En general él se abstenía de toda suerte carne;
más aún, parecía que la tuviese horror, y, por
cuanto le era posible, evitaba comerla, so
pretexto de que su dentadura, muy gastada, le
dolía y no podía masticar. Pero, enemigo de toda
singularidad, solía aceptar lo que se ofrecía. Si
le preguntaban qué porción prefería, acostumbraba
decir: -íPara mí, la porción de carne más
agradable es la más pequeña!- Pero dejaba una
parte en el ((**It4.196**)) plato,
y el trozo que comía no lo sazonaba con sal.
Solamente, en los últimos años de su vida, se
avino a tomarla con mayor frecuencia, obligado por
las prescripciones de los médicos.
Después de comer, cansado de las malas noches
de insomnio, de trabajo, o de diabólicas
vejaciones, tal como se lo confió a monseñor
Cagliero y a varios de sus íntimos, rendido de
cansancio, vencido por la fatiga, a veces dormía
un rato en la mesa, sentado sobre la silla y sin
apoyo, reclinando la cabeza sobre el pecho.
Entonces los presentes, de puntillas, salían del
refectorio para no despertarlo.
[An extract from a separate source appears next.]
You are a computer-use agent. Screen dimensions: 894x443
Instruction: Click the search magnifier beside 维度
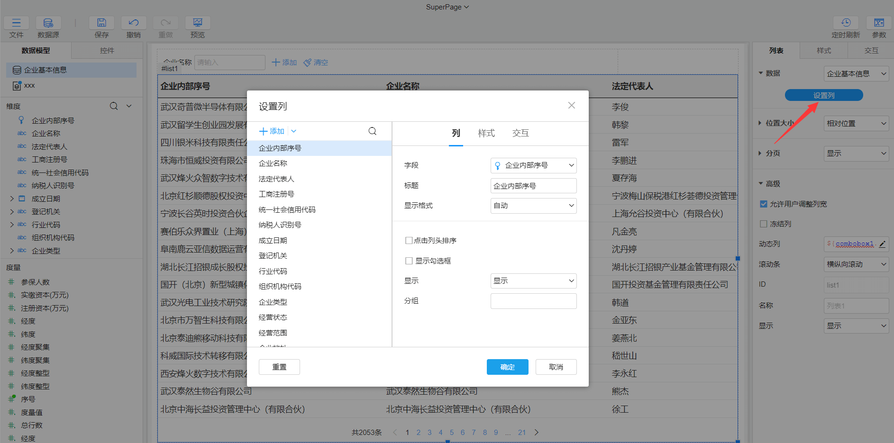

Pero nunca durmió
la siesta en la cama, ni siquiera en los últimos
años. Era éste el momento más pesado del día para
él, porque acostumbraba salir a la ciudad, a
visitar bienhechores, cumplir asuntos urgentes y
buscar socorros para su obra. Atormentado por el
sueño, tomaba por compañero a un muchacho
conocedor de la ciudad y le decía:
-Llévame a tal y tal sitio; pero, atento,
porque puede vencerme el sueño y hacerme tropezar.
Y, apoyando la mano sobre el brazo del
muchacho, caminaba, dormitaba, como si le bastara
aquel movimiento y aquel momento de sopor para
reparar el cansancio por no haber dormido.
Una vez, después de haber pasado varias noches
de insomnio, se olvidó de tal precaución y se
encontró, totalmente solo, en la placeta de Ntra.
Sra. de la Consolación, casi sin saber dónde
estaba y adónde quería ir. Un zapatero, que vivía
allí al lado, se acercó y le preguntó qué le
pasaba: si se encontraba mal, o si estaba de mal
humor:
-No, le respondió don Bosco; pero tengo sueño.